Writing -- The Daily Dozen

As promised, these final six tips complete the  Daily Dozen exercises for healthy writing.
The first six tips appeared on Writers on the Move last month.

Participles-- the -ing words

This month's warm-up starts yet again with verbs and the dreaded dangling modifiers. And I'm pretty sure every writer, no matter how experienced, has at least one somewhere in a closet or in a closeted manuscript.

Running along the road , the hotel was easy to spot.

Yes, the problem here is easy to spot as well--as easy as a hotel running down the road. The -ing word, now an adjectival form of the verb, attaches itself to the nearest subject in the sentence and hey presto! Fun all round.


But when you're in throes of involvement with your lead character working through his problems, it can be more difficult to isolate.


He thought through his options one by one. Mulling them over, the book seemed to provide the safest answer.


Still a dangling modifier--the book is not mulling over his options, but it's easy to miss this one as the subject of the previous sentence is the man doing the mulling.

Practice writing a few deliberately and you'll soon pick them out in your self-editing.


Dialogue

 Getting Into Your Character's Skins is an excellent article by Shirley Corder. Make sure each character has his or her own vocabulary and speech mannerisms. They should not all use "spiffing fun" as a favorite exclamation unless you show one character being so affected by another that he adopts the words.


This seems obvious but to make characters distinct, they should each have their own favorite, well-differentiated phrases.

Identify these from the start in your character planning.

The Missing Tip

This space is left quite deliberately. I would love you to post your vital daily writing tip in the comments box below and the best one, or ones, will be inserted here next week. 

The Warm Down--vital exercises.

Poetry--one a day

Write it but most of all read it. The compression needed to encapsulate sense and emotion is a wonderful lesson to learn and keep in mind when writing longer pieces.

Be it ten, or a hundred and ten thousand words, each one must be a necessary part of the whole. 

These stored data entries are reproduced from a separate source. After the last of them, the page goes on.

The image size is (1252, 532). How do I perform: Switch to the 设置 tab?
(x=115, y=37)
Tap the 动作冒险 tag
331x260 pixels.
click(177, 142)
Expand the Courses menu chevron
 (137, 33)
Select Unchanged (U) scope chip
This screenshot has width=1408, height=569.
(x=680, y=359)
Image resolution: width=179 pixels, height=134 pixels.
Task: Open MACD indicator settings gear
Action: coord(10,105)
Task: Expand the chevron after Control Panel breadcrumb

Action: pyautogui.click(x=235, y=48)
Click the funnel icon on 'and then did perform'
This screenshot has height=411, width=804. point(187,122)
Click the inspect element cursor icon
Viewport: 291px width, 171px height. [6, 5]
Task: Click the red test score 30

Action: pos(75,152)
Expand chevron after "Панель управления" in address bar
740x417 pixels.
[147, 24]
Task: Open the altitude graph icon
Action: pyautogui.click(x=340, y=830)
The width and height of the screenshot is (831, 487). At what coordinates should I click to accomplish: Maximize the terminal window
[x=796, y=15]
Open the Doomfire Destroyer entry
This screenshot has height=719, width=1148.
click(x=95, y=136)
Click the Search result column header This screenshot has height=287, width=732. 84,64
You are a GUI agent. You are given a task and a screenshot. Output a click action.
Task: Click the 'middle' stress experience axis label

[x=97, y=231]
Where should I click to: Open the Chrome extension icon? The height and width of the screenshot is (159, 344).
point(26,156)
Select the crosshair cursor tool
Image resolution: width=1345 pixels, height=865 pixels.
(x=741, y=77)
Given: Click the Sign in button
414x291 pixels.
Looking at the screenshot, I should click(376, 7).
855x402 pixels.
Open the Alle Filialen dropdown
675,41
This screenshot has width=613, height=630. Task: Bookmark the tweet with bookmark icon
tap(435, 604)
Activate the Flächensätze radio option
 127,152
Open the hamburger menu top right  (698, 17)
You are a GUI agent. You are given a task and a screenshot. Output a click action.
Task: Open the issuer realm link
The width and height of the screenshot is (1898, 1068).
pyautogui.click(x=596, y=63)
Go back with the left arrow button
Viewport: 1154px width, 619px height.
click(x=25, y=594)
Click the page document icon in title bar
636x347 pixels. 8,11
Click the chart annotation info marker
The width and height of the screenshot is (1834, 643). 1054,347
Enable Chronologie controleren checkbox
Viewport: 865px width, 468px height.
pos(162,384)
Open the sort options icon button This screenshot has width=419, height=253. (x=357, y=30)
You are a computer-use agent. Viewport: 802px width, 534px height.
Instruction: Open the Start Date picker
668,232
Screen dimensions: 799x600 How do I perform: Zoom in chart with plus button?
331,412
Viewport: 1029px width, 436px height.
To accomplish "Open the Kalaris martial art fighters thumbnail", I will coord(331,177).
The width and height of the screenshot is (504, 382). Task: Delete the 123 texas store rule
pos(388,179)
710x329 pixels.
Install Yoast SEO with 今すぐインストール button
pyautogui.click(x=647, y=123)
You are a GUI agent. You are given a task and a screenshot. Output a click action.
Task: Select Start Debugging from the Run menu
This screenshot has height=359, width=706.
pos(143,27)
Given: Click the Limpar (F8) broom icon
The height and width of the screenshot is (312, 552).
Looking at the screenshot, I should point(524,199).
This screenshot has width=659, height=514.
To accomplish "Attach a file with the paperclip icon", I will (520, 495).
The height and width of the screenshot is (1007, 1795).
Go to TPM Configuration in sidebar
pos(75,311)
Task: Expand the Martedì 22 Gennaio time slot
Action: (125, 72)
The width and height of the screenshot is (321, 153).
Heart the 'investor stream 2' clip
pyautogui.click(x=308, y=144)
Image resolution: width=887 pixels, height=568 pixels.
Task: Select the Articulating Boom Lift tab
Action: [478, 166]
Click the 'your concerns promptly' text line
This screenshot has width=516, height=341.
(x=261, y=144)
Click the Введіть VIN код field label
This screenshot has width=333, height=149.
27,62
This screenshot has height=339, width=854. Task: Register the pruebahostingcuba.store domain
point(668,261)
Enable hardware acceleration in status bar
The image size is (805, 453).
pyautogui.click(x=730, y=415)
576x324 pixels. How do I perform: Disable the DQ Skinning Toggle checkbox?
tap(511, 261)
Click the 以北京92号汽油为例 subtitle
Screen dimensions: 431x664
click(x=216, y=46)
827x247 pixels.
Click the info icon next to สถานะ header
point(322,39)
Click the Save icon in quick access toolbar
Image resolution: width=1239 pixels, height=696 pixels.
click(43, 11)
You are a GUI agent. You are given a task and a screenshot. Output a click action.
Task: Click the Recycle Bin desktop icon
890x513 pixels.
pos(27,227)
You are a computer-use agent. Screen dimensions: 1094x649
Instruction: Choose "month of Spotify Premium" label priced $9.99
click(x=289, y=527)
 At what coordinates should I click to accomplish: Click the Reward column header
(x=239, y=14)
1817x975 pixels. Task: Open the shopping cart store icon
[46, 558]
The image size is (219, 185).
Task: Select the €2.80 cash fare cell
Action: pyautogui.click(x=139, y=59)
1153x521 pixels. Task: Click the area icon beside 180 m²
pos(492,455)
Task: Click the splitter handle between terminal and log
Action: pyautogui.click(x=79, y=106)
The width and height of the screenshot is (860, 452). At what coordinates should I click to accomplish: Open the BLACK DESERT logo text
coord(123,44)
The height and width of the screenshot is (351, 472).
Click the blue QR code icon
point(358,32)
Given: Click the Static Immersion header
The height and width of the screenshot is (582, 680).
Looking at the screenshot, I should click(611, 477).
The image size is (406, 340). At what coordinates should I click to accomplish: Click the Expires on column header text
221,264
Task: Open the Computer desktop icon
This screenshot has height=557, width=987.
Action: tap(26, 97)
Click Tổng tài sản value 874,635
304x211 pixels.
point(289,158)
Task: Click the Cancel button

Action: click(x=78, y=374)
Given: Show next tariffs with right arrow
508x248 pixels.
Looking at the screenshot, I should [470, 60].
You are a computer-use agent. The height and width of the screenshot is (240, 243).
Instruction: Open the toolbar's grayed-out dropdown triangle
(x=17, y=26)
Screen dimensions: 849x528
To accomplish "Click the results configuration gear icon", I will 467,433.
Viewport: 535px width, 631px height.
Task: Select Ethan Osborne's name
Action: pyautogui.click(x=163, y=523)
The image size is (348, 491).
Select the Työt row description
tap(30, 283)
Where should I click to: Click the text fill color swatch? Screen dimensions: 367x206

For short poems of the day, visit Magdalena Ball on her Poetry Mondays.

Read

All writers read, but take a chance to read out of your comfort zone to cross-fertilize ideas. Avoid the genre you write in yourself.

Try new avenues to explore new ideas. Go for the books you always told yourself you hated. If they're well written, they may well surprise you by stimulating your imagination in new ways.

 Relax 

A cop out? Not at all. Only with rest and relaxation can your mind work at optimum level. Set aside one day, or a half day if you really feel you can't afford the time, to pamper your writer's soul.


It's not a new idea. I loved it when I found it in The Artist's Way by Julia Cameron. As the computer nerds say--garbage in, garbage out.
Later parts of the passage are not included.